I'm stuck on the second part of the question - here it is:

Rice that can be cooked in microwave ovens is sold in packets which the manufacturer claims contain a mean weight of more than 250 grams of rice.

The weight of rice in a packet may be modelled by a normal distribution.

A consumer organisation’s researcher weighed the contents, x grams, of each of a random sample of 50 packets. Her summarised results are:

\bar{x}=251.1

and

\sum(x-\bar{x})^2=184.5

(a) Show that, correct to two decimal places,

s=1.94

, where

s^2

denotes the unbiased estimate of the population variance.
.. Which I've already shown

(b) Construct a 96% confidence interval for the mean weight of rice in a packet, giving the limits to one decimal place.

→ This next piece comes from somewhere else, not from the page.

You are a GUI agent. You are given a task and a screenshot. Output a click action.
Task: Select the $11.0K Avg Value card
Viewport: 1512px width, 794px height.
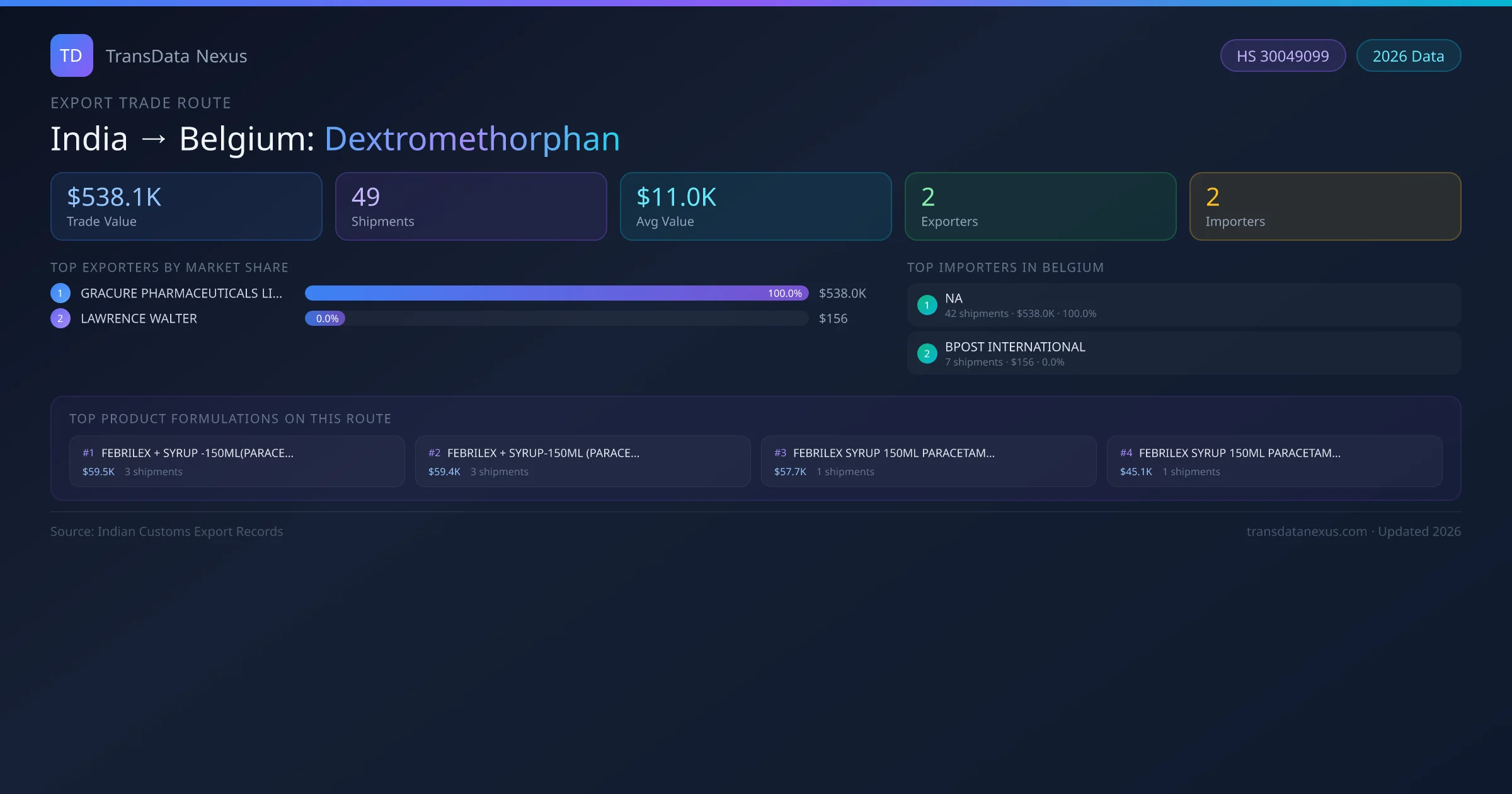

So in this part, I know that the 96% equals 0.96 in probability. However, I need to find the z score so I can use the confidence interval formula, but I don't know how to find it. I thought I should use z = x-μ divided by σ but it doesn't make sense. So I looked at the z score tables for 0.96 - this gives me 0.83147, which isn't right because the mark scheme says that z=2.0537. How do I find z? Many thanks in advance.

Reply 1

Hopple

18

I'm not sure how you'd get z to so many decimal places (unless you have super tables), but there are two things I think you've missed. Firstly is you want 0.98 rather than the 0.96 you mention, can you think why? And the other is I think you've looked for 0.96 within the table, i.e. you've set Z=0.96, rather than looking for what Z gives the probability 0.96 (and again, all those 0.96s should be 0.98 :tongue:

).

Reply 2

Prestoria

OP

9

Original post by Hopple

I'm not sure how you'd get z to so many decimal places (unless you have super tables), but there are two things I think you've missed. Firstly is you want 0.98 rather than the 0.96 you mention, can you think why? And the other is I think you've looked for 0.96 within the table, i.e. you've set Z=0.96, rather than looking for what Z gives the probability 0.96 (and again, all those 0.96s should be 0.98 :tongue:

).

Oh, you're right - I checked 0.98 in the tables and it gives 2.0537 (the formula book from AQA gives to 4 decimal places). Just me being careless.. thanks very much!

Reply 3

Jasprar

Sorry, Why is it 0.98 and not 0.96? Thanks. :smile:

Reply 4

maggiehodgson

14

I have to say that I don't understand why BUT whatever the confidence interval % is, you subtract it from 100, divide the result by 2 and add it back on to the original percentage. No idea why.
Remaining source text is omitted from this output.